Besos de perro is the third studio album by Spanish rock band Marea released on 19 April 2002. With their third label contract signed in as many years, Marea went about recording their third album in February 2002 with producer Iñaki "Uoho" Antón, a guitarist in the bands Extremoduro and Platero y Tú. Besos de Perro was recorded over the course of two months in the home studio of Antón and features numerous contributions from outside musicians, including Roberto Iniesta (aka Robe, of Extremoduro), Fito Cabrales (of Platero y Tú and Fito & Fitipaldis), and Martín Romero (Kutxi's brother).

==Track listing==
1. "Romance de Jose Etxailarena" - 04:13
2. "El rastro" - 04:10
3. "La luna me sabe a poco" - 04:24
4. "A la mierda primavera" - 05:19
5. "En tu agujero" (feat.

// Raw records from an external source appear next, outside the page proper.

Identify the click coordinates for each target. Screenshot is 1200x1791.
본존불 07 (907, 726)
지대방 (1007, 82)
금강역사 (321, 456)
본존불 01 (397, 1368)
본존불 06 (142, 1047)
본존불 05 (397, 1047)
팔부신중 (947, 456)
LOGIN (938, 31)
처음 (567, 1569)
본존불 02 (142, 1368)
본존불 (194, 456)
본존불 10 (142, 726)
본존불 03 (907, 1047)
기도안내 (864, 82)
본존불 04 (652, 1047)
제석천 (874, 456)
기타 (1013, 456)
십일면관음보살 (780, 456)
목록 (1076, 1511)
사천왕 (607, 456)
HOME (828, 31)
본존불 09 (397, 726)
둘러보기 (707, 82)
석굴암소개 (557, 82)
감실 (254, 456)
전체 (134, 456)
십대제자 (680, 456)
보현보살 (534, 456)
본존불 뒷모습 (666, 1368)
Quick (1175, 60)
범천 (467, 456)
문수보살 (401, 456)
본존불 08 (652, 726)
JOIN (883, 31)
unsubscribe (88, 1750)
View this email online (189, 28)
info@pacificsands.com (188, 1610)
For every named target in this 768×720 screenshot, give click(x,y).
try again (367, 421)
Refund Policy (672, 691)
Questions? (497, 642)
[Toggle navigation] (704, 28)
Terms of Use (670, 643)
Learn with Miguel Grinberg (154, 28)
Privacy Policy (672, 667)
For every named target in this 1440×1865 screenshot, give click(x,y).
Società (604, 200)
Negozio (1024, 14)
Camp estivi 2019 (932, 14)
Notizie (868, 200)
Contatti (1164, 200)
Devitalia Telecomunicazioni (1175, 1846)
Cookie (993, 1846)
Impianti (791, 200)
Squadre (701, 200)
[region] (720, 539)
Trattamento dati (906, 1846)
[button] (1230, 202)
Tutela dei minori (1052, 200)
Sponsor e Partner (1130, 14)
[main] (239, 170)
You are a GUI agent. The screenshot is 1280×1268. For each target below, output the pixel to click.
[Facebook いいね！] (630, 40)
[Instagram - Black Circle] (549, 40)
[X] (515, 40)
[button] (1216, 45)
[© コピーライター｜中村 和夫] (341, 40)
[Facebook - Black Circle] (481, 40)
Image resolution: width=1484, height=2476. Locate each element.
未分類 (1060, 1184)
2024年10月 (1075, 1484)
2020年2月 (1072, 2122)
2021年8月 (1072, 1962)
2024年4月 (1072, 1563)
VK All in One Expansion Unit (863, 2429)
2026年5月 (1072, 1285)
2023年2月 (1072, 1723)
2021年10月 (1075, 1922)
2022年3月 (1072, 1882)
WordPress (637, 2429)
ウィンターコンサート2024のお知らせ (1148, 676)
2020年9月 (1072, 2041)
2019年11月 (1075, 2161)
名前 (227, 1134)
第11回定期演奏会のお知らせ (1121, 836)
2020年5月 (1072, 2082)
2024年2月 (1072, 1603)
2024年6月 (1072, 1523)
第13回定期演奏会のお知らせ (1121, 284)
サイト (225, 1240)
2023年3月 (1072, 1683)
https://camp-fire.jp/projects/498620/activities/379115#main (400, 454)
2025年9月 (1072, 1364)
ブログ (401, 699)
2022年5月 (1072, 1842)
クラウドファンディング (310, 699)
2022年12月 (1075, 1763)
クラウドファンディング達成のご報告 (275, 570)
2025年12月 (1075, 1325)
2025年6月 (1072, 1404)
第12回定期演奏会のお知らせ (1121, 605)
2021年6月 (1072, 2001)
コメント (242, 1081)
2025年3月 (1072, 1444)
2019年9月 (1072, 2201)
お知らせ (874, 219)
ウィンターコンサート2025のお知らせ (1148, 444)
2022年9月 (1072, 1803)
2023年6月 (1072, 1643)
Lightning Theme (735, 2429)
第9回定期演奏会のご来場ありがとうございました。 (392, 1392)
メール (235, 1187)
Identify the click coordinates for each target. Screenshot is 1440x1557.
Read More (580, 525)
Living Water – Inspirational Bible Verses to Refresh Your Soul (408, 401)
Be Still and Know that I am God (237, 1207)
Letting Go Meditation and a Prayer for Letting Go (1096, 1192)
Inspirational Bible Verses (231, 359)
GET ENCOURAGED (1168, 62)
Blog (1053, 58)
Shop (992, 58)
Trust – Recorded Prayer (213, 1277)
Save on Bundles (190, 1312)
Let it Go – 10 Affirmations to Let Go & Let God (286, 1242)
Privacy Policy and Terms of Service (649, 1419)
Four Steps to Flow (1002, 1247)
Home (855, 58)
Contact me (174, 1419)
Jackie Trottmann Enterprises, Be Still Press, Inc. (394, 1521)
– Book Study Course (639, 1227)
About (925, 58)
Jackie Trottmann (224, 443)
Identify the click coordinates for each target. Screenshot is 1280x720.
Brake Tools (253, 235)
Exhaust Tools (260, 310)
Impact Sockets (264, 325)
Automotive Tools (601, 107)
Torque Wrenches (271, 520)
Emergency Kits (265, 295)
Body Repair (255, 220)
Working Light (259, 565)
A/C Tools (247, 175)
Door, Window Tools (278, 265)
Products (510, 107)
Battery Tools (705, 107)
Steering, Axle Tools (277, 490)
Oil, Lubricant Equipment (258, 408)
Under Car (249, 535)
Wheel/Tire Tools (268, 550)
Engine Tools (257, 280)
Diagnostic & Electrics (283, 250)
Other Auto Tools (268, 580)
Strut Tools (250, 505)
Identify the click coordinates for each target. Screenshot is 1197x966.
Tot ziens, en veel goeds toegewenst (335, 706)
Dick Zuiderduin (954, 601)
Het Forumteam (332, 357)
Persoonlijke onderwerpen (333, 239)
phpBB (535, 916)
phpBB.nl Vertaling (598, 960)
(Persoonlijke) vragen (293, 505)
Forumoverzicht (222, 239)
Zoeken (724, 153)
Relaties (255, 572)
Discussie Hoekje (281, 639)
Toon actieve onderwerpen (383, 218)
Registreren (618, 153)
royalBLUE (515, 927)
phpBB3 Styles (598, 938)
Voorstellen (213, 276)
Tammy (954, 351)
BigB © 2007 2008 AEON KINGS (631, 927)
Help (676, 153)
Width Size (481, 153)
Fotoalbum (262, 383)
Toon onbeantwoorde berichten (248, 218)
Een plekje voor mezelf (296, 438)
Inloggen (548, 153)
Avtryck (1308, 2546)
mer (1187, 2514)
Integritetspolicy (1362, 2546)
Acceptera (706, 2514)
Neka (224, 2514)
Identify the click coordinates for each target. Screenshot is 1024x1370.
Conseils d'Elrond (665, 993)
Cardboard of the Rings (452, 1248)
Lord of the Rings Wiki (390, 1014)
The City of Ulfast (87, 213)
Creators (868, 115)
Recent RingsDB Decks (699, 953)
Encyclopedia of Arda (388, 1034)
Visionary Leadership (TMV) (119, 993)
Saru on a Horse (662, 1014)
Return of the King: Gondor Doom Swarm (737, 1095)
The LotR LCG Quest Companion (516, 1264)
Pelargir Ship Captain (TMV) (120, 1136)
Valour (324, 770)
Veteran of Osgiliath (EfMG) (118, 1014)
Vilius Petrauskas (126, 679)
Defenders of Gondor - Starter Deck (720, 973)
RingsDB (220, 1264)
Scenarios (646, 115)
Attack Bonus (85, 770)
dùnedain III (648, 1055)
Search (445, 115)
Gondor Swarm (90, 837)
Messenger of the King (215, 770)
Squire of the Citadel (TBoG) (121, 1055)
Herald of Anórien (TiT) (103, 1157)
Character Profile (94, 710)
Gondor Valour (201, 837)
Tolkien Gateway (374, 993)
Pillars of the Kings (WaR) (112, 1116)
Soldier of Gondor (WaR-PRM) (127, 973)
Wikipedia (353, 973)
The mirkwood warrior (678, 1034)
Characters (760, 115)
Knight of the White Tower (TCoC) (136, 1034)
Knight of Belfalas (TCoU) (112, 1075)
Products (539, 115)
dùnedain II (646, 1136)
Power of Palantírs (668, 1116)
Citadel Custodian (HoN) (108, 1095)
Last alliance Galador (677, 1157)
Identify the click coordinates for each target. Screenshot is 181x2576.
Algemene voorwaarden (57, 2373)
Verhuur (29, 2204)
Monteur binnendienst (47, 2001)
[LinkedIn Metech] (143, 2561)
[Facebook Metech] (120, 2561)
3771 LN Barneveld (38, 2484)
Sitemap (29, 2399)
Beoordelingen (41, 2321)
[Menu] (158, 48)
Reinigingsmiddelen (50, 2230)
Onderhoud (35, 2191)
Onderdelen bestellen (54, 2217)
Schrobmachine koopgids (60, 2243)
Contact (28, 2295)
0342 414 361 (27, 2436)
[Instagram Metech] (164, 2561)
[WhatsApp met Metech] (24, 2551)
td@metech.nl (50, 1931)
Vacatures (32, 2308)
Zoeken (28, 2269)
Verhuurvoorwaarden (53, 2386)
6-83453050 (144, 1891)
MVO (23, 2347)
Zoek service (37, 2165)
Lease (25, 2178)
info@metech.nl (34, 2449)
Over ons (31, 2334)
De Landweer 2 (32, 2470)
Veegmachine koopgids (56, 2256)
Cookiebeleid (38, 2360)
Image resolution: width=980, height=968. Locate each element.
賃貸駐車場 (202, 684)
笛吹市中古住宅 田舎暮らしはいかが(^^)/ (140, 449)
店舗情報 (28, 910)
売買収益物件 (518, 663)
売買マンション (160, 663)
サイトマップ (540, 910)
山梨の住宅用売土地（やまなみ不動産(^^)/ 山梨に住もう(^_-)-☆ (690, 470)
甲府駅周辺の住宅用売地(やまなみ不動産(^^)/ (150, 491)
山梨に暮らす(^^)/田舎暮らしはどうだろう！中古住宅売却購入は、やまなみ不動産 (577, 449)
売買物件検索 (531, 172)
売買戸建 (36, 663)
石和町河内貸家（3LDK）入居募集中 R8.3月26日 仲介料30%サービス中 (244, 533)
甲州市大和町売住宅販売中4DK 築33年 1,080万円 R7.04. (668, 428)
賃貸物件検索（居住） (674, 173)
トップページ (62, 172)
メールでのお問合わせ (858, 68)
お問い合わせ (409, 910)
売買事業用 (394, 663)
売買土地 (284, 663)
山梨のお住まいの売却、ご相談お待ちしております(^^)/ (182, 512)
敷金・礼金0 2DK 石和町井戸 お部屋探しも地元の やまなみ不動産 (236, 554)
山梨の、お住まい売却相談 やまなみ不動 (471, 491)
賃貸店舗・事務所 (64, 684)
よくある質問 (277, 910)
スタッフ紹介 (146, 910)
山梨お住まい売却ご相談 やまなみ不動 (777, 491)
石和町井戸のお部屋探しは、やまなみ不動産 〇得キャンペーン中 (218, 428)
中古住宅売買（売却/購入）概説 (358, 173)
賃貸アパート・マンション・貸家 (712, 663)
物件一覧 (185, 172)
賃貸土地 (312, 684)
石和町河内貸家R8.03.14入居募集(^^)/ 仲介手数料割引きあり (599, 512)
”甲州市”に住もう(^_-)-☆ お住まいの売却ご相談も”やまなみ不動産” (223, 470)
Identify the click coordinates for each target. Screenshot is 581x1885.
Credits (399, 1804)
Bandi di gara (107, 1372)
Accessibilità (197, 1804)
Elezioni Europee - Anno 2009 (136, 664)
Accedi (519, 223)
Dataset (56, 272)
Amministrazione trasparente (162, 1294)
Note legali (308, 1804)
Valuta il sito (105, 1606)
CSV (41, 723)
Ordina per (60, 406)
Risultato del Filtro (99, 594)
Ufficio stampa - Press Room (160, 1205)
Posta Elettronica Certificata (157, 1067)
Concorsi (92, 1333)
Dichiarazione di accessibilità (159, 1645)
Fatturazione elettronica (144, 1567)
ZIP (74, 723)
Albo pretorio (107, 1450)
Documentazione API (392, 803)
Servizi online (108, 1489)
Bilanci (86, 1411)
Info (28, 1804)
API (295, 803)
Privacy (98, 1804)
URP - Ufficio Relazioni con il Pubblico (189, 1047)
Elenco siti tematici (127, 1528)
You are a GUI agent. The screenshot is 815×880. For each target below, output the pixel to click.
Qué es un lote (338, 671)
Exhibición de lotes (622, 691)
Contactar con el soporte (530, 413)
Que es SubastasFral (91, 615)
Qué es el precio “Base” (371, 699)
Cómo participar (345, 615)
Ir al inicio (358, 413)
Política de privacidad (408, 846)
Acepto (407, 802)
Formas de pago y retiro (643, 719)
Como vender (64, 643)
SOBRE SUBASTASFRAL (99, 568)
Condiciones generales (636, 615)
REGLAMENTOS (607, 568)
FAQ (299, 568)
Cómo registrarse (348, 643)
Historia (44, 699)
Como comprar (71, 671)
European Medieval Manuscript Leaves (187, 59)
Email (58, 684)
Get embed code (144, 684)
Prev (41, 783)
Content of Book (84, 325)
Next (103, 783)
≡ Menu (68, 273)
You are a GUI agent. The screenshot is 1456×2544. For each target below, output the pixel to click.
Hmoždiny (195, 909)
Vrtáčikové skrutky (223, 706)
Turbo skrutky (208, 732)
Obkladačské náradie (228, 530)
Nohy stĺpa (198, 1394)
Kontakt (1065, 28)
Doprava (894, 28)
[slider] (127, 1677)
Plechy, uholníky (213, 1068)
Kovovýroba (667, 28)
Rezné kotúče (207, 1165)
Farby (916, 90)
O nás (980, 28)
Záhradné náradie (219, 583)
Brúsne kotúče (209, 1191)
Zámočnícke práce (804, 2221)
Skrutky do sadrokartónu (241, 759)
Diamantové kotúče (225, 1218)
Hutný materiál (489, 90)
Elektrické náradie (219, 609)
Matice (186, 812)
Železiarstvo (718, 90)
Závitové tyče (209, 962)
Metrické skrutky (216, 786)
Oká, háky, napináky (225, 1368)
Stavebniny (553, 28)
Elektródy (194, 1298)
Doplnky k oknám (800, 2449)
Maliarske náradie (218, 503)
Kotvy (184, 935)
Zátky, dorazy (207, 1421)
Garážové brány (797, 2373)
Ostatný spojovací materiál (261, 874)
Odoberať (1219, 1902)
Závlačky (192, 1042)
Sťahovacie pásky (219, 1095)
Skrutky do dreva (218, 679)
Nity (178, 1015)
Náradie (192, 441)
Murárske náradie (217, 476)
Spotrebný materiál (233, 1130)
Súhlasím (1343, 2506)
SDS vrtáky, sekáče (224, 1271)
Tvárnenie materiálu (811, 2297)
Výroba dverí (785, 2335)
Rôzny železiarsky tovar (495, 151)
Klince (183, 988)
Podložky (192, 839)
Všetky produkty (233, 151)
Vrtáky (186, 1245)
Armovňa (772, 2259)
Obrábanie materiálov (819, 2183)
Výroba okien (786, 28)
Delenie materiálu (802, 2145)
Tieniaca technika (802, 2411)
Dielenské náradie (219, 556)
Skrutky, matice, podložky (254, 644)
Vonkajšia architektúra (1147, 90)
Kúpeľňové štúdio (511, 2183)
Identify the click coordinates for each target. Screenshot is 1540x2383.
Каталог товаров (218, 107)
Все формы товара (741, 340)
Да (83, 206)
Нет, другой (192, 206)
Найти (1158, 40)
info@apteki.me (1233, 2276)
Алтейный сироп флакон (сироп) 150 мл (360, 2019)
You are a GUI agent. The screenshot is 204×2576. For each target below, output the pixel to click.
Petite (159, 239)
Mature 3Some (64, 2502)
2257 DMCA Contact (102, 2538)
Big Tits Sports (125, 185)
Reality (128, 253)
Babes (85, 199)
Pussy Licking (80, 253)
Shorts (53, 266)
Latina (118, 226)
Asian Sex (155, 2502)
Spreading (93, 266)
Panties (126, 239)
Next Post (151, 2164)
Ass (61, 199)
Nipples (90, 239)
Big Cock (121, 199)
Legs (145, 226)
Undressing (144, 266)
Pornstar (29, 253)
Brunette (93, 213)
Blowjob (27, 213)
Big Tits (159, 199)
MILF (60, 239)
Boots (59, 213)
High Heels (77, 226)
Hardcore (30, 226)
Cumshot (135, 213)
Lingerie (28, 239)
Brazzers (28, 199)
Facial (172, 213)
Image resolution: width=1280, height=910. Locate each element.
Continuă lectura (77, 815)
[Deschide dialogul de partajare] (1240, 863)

Roberto Iniesta) - 05:02
6. "Manuela canta saetas" - 03:53
7. "Alfileres" - 03:19
8. "Me estoy quedando solo" (feat. Martín Romero) - 04:00
9. "Venas con humo y palabras" - 04:35
10. "Como el viento de poniente" - 03:42
11. "Pan duro" (feat. Fito Cabrales) - 03:41

==Certifications==

| Region | Certification | Certified units/sales |
| Spain (Promusicae) | Gold | 50,000^{^} |
^{^} Shipments figures based on certification alone.